___ EXCERPTED TEXT

Given that changing the format of yt's configuration is a big
breaking change, this would have its place in a yt-3 to 4
transition plan.
Amon the possibilities of a new or improved configuration
system, users may be able to set some preferences per-field
(e.g. have a configuration that implements the user's wish
that "velocity_divergence should be displayed using a linear
scale, with the seismic colormap"), or to pick their
favourite unit system (e.g. cgs for the astro community, mks
for the others).
I know this has already been discussed earlier (both in PR
comments and /via/ email), but let's take a moment to think
about it with a fresh perspective. I can see three possible
options:
1. Keep the .ini file format and build on top of that.
_Pros:_
* no need to write a script to convert the old
configuration files to a new format
* easy to write for the user
_Cons:_
* may become increasingly cumbersome to maintain if the
available configuration keys are extended
* no support for subgroups within one configuration
group, so the configuration file may become cluttered
or we'd need to handle this manually in the codebase
2. Switch to toml
_Pros:_
* the language support semantically boolean/str/numbers
(and parse them accordingly)
* language is standardized & similar to .INI
* easy to write (but see below)

______
___ DATA EXTRACT

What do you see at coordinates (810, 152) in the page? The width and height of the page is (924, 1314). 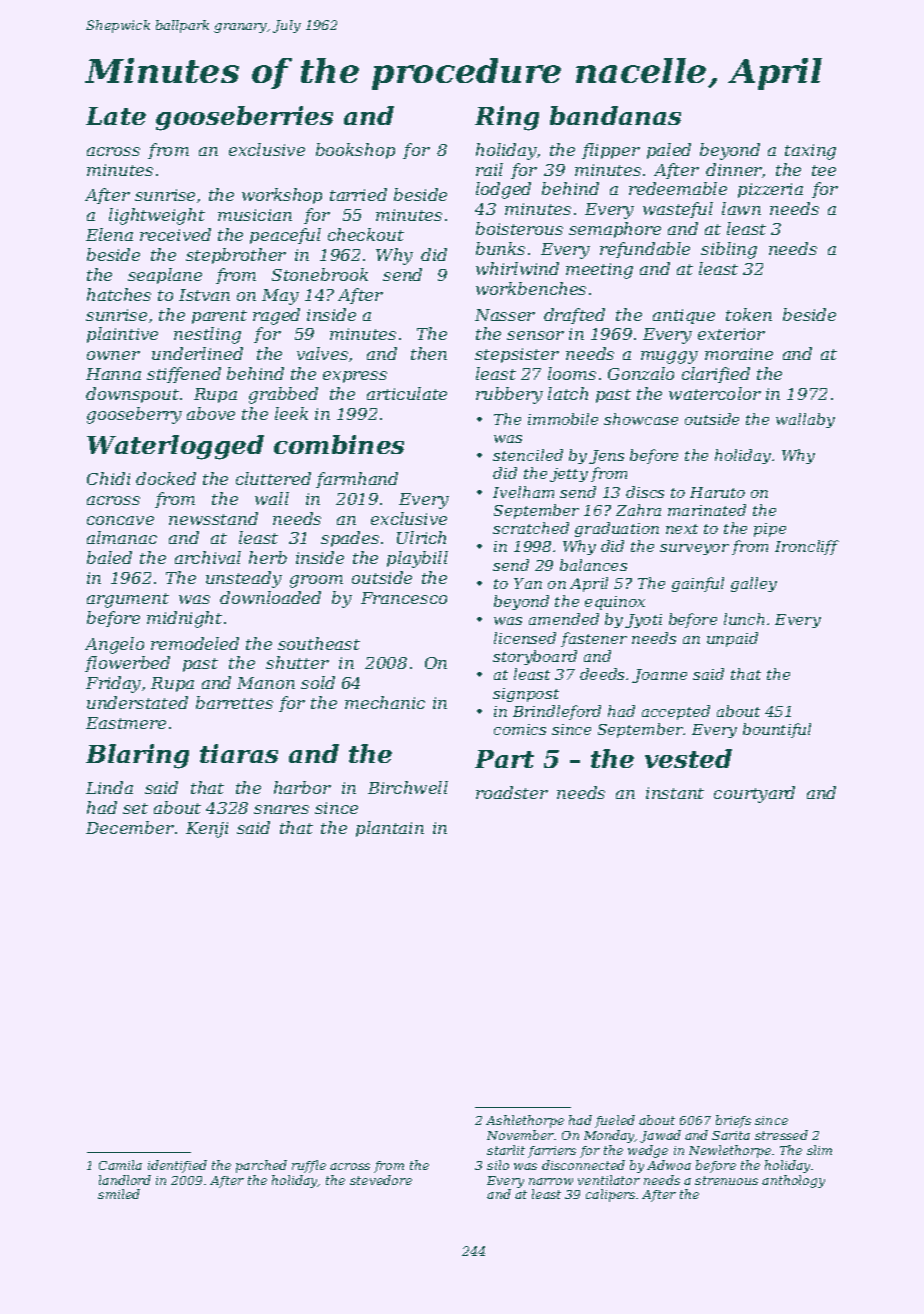 I see `taxing` at bounding box center [810, 152].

______

**REQUEST**
In the excerpt on changing yt's configuration format, which unit system is given as the example preference for the astro community?

**EXERCISE ANSWER**
cgs